→ **Your goal**: Format the items below as a JSON list of strings, with each line as its own string and blank lines omitted.

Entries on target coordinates
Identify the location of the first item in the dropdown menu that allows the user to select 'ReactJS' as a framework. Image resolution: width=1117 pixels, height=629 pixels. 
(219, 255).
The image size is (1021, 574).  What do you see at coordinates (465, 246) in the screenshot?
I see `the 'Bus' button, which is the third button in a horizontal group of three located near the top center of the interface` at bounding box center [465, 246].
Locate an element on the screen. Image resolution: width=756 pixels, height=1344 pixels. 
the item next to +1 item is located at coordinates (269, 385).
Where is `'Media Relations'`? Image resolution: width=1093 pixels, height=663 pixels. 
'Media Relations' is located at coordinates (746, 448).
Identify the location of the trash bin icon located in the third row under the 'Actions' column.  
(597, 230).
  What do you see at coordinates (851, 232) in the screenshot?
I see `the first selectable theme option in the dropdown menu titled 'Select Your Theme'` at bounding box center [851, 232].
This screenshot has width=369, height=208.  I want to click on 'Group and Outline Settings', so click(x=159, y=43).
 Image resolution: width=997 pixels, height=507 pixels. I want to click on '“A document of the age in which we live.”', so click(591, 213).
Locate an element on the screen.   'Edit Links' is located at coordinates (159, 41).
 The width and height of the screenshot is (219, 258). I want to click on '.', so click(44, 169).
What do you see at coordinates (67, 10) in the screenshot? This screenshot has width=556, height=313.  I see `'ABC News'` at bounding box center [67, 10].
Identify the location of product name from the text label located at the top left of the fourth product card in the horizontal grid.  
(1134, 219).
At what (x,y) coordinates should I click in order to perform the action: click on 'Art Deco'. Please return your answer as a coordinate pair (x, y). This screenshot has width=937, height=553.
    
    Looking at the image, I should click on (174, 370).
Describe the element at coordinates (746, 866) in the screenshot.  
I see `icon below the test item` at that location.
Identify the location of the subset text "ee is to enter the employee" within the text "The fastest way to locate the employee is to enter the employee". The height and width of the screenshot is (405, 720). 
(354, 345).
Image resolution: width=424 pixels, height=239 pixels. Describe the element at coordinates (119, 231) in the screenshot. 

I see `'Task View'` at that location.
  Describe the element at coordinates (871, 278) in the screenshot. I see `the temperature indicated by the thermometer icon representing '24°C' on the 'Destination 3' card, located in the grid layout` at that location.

→ **Solved problem**:
[
  "Identify the location of the first item in the dropdown menu that allows the user to select 'ReactJS' as a framework. Image resolution: width=1117 pixels, height=629 pixels. ",
  "(219, 255).",
  "The image size is (1021, 574).  What do you see at coordinates (465, 246) in the screenshot?",
  "I see `the 'Bus' button, which is the third button in a horizontal group of three located near the top center of the interface` at bounding box center [465, 246].",
  "Locate an element on the screen. Image resolution: width=756 pixels, height=1344 pixels. ",
  "the item next to +1 item is located at coordinates (269, 385).",
  "Where is `'Media Relations'`? Image resolution: width=1093 pixels, height=663 pixels. ",
  "'Media Relations' is located at coordinates (746, 448).",
  "Identify the location of the trash bin icon located in the third row under the 'Actions' column.  ",
  "(597, 230).",
  "  What do you see at coordinates (851, 232) in the screenshot?",
  "I see `the first selectable theme option in the dropdown menu titled 'Select Your Theme'` at bounding box center [851, 232].",
  "This screenshot has width=369, height=208.  I want to click on 'Group and Outline Settings', so click(x=159, y=43).",
  " Image resolution: width=997 pixels, height=507 pixels. I want to click on '“A document of the age in which we live.”', so click(591, 213).",
  "Locate an element on the screen.   'Edit Links' is located at coordinates (159, 41).",
  " The width and height of the screenshot is (219, 258). I want to click on '.', so click(44, 169).",
  "What do you see at coordinates (67, 10) in the screenshot? This screenshot has width=556, height=313.  I see `'ABC News'` at bounding box center [67, 10].",
  "Identify the location of product name from the text label located at the top left of the fourth product card in the horizontal grid.  ",
  "(1134, 219).",
  "At what (x,y) coordinates should I click in order to perform the action: click on 'Art Deco'. Please return your answer as a coordinate pair (x, y). This screenshot has width=937, height=553.",
  "    Looking at the image, I should click on (174, 370).",
  "Describe the element at coordinates (746, 866) in the screenshot.  ",
  "I see `icon below the test item` at that location.",
  "Identify the location of the subset text \"ee is to enter the employee\" within the text \"The fastest way to locate the employee is to enter the employee\". The height and width of the screenshot is (405, 720). ",
  "(354, 345).",
  "Image resolution: width=424 pixels, height=239 pixels. Describe the element at coordinates (119, 231) in the screenshot. ",
  "I see `'Task View'` at that location.",
  "  Describe the element at coordinates (871, 278) in the screenshot. I see `the temperature indicated by the thermometer icon representing '24°C' on the 'Destination 3' card, located in the grid layout` at that location."
]